La gran prueba - Cristina Muñiz Martín





Martín mira a sus padres. Su número acaba de salir. Tiene catorce años y dentro de dos, a los dieciséis, deberá enfrentarse a la gran prueba. Andrés sonríe mientras le coloca su mano paterna, fuerte y cálida, sobre el hombro izquierdo. Por las mejillas de su madre resbalan unas lágrimas mezcla de miedo y orgullo. Cerca de ellos, su amigo Juan, le lanza una mirada cómplice; su número también ha salido. Cuando finaliza el sorteo, los elegidos, todos ellos de catorce años, reciben felicitaciones y halagos. Después, acompañados por sus padres, asisten al banquete celebrado en su honor. Al atardecer, cansados y aturdidos, regresan a sus casas. Una vez allí comienza el trabajo. Tienen por delante dos años para prepararse, pero antes deben elegir el deporte más adecuado.

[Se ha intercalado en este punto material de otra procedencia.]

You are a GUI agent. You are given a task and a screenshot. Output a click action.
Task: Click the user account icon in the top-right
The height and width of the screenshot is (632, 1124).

Andrés, nada más entrar en casa, tira su chaqueta sobre la silla de la entrada y sin mediar palabra se dirige raudo al escritorio. Sobre la mesa descansa el estudio que ha hecho sobre los deportes de la competición de ese año. No puede perder ni un minuto, pues sabe que su chico no es ágil, ni elástico, ni tan siquiera valiente. Martín goza de una constitución endeble y su espíritu viaja acorde con su cuerpo. Debe encontrar algo donde pueda destacar, donde pueda quedar entre los diez primeros.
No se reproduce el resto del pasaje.